ANN ARBOR — It was another challenging week for Xavier Simpson.
Details emerged that the senior guard struck a utility pole while driving a vehicle that was registered to athletic director Warde Manuel’s wife, Chrislan, at around 3 a.m. on Jan. 26 and lied to police about it.
The incident led to Simpson receiving a one-game suspension for violating the team’s curfew and a civil infraction for driving too fast for road conditions.
Simpson didn’t let the recent headlines weigh him down and serve as a distraction in Saturday’s 77-68 win over No. 16 Michigan State at Crisler Center.
“I didn’t want to be selfish and let (the off-court issues) affect me because at the end of the day, my teammates wanted this win,” Simpson said. “I can’t let that come inside the locker room or anything of that matter because that would’ve been selfish of me. I wanted to lock in on this game, lock in on practice and do it for my teammates.”
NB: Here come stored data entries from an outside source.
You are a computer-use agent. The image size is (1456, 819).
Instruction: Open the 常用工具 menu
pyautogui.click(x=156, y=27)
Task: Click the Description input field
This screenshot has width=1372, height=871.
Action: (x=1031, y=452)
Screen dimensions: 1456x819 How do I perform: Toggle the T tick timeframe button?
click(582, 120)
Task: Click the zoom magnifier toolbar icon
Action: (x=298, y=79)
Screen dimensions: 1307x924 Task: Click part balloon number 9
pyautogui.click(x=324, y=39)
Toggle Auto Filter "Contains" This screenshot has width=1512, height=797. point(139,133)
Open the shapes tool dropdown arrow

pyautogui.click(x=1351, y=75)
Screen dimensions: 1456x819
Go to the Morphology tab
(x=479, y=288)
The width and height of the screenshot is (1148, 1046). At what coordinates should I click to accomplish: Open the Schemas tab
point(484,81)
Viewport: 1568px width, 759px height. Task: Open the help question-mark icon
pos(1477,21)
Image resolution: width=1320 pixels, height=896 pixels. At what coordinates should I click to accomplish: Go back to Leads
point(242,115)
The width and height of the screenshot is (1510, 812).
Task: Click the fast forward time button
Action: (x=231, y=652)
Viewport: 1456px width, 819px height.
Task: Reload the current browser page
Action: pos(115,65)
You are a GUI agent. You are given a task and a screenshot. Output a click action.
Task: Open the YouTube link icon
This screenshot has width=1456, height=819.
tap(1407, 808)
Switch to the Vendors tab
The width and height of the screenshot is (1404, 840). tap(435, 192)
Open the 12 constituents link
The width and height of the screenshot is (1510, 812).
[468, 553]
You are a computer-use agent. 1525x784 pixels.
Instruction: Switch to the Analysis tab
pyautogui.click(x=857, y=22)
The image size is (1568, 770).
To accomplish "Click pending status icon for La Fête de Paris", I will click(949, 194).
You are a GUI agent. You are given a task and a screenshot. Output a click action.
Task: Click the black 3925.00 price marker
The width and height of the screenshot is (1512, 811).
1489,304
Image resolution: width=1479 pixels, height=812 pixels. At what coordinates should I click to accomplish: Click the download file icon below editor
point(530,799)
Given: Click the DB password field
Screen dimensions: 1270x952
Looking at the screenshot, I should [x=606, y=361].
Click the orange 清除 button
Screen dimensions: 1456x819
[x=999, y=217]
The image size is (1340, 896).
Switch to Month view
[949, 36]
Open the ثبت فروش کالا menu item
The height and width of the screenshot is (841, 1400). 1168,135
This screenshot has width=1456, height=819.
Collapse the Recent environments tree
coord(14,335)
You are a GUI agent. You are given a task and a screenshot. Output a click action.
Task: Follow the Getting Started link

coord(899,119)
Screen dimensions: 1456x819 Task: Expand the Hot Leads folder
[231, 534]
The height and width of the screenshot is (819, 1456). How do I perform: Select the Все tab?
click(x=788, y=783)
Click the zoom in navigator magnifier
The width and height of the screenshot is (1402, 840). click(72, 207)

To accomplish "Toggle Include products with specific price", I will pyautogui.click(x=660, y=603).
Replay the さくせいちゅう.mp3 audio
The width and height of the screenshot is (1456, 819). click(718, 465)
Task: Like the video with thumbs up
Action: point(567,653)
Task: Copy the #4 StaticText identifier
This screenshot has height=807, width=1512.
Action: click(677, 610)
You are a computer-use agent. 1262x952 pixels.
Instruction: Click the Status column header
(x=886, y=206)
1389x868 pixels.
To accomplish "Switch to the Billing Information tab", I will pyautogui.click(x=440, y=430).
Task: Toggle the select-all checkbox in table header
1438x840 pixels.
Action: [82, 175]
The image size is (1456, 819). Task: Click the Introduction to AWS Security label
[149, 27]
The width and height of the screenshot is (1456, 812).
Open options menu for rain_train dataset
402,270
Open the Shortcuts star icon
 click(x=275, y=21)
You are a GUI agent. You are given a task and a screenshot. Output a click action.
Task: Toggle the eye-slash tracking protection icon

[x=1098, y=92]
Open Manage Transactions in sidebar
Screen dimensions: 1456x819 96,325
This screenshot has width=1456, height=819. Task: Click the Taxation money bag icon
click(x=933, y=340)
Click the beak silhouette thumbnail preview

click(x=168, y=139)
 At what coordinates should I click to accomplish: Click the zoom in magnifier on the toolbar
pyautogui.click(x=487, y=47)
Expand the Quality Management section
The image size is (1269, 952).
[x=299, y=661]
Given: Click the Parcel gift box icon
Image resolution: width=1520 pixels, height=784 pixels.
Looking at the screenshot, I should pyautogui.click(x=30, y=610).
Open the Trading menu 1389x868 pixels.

Simpson finished with a team-high 16 points on 13 shots, dished out eight assists and helped the Wolverines (14-9, 5-7 Big Ten) outscore the Spartans by 15 points in the 31 minutes he was on the court.
Simpson also had a hand in all 11 of Michigan’s made 3-pointers, primarily via assists. He made Michigan State pay for sagging off him and going under screens by finishing 4-for-7 from beyond the arc.
It marked just the third time in 138 career games that Simpson, a 30.4-percent 3-point shooter, made at least four 3s in a game. That wasn’t lost on Michigan State coach Tom Izzo, who grumbled about it several times during his postgame presser.
But given everything that had gone on this week — including Simpson’s late flagrant-1 foul in Tuesday’s loss to Ohio State — Michigan coach Juwan Howard said he wasn’t surprised Simpson was able to play at a high level.
Senior center Jon Teske also credited Simpson for how he handled everything on and off the court, and gave his full attention to the team the past few days.
“It didn’t bother him,” Teske said. “That’s outside noise. Yeah, we lost earlier in the week and everything is kind of going on with him, but we all knew he was locked in for this game because he knew this was a big game for us. He’s a leader of this team and he had to lead us. That’s what he did.”
And it didn’t seem to bother the team, either. When junior forward Isaiah Livers was asked if the all off-the-court talk affected Simpson this week, Livers said he “forgot that even happened.”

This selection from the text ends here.